> Text shown:
▽

The cost, estimated to be approximately $4 million, was still very expensive compared to a similar length live-action film. Although it was the tenth highest grossing film of 1961, making $6 million, its modest success did not cancel out Sleeping Beauty's loss. Though fondly remembered today, One Hundred and One Dalmatians was released at a time when Disney's live-action films, made for far less, were making far more. The Shaggy Dog made $9.6 million, The Parent Trap $9.3 million and The Absent Minded Professor $8.9 million. Disney very, very seriously considered abandoning animation altogether; One Hundred and One Dalmatians was almost the last ever animated Disney film.
Curiously, for a film in which the lead human character's profession is actually song-writing, it only features one song.
Although his business advisors were opposed to the making of any more animated films, Walt Disney gave the green light to The Sword in the Stone, but on strict instructions that it be made for 40% less than even One Hundred and One Dalmatians' tight budget.
18. The Sword in the Stone (1963)

△

> Exercise set:
[A] Summarize the passage on Disney's animated films of the early 1960s in two sentences.
[B] Continue the passage on Disney's animated films from its final heading, "18. The Sword in the Stone (1963)".
The entries further down are not needed for the first two tasks.

> Given entries:
▽

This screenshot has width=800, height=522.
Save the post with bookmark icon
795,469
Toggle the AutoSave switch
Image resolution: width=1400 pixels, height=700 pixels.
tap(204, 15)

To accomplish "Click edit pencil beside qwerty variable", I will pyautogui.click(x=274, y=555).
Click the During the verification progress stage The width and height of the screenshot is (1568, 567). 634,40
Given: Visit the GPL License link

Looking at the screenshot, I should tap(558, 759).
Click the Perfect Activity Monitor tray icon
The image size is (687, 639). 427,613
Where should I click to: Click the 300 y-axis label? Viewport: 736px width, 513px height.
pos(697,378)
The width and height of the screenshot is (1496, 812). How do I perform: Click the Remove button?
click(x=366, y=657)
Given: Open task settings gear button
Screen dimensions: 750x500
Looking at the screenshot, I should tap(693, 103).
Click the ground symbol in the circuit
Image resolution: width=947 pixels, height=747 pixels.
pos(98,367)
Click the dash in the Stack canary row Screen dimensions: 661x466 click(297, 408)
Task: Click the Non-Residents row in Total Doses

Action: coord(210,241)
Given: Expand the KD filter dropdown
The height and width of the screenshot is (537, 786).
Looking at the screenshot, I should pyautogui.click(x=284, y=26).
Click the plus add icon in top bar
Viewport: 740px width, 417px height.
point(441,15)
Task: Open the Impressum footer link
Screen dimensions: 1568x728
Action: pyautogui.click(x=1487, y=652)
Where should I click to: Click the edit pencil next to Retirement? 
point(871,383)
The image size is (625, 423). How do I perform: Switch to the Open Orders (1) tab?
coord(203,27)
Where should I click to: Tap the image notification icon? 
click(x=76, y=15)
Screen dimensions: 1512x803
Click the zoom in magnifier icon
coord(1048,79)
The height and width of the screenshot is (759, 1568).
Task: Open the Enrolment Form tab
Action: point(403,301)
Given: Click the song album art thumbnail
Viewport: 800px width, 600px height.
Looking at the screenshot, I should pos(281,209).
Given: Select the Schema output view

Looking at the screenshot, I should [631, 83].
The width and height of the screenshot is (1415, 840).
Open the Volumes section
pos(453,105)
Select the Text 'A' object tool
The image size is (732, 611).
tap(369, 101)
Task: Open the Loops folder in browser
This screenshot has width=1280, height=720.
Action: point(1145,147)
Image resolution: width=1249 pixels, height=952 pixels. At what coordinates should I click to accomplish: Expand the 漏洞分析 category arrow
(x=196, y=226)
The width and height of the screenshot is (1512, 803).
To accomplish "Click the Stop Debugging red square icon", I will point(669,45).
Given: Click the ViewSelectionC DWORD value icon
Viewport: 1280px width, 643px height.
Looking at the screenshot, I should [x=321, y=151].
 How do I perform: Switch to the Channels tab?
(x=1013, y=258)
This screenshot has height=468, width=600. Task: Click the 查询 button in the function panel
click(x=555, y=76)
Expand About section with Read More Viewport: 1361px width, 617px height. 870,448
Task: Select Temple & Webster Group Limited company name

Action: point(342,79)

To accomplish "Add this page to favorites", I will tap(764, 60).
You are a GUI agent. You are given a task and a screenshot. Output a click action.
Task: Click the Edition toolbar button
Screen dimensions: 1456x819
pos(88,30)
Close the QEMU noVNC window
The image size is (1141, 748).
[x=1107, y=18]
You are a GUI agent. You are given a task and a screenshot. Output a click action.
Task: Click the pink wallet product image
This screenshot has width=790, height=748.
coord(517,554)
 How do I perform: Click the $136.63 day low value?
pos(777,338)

△

> Responses to the tasks:
[A] One Hundred and One Dalmatians cost about $4 million and made $6 million, a modest success that did not cancel out Sleeping Beauty's loss at a time when Disney's cheaper live-action films were earning far more. Disney very seriously considered abandoning animation, but Walt Disney, over his business advisors' opposition, approved The Sword in the Stone on condition that it be made for 40% less than One Hundred and One Dalmatians' budget.

[B]
|Plot||England's last king has died, and the country is threatened by war until a sword embedded in a stone anvil appears in London, inscribed Whoso pulleth out this sword of this stone and anvil is rightwise King Born of England. Later, a young boy named Wart meets a magician named Merlin, who becomes Wart's tutor.|
|Setting||6th Century England.|
|Fairytale Castle||Most of the film takes place in and around Sir Ector's moated castle.|
|Wicked Witch||Mad Madam Mim (Martha Wentworth)|
|Book Beginning||'A legend is sung of when England was young…' (following 'The Sword in the Stone' song lyrics)|
|Source||The Sword in the Stone by TH White (1938)|
|Songs:||By The Sherman Brothers|
The first Disney animated film to have only one director. Three different boys voiced Wart, including two of the director's sons. Consequently, Wart's voice often changes and sounds different. The character of Merlin is disappointing to some viewers, appearing weak and incompetent. The film's backgrounds appear noticeably basic due to the small budget. Despite this there are some effective moments in the film, especially the squirrel scene and the battle between Merlin and Mad Madam Mim. The film was a modest success, ensuring that greater care would be spent on crafting the next animated film.
19. The Jungle Book (1967)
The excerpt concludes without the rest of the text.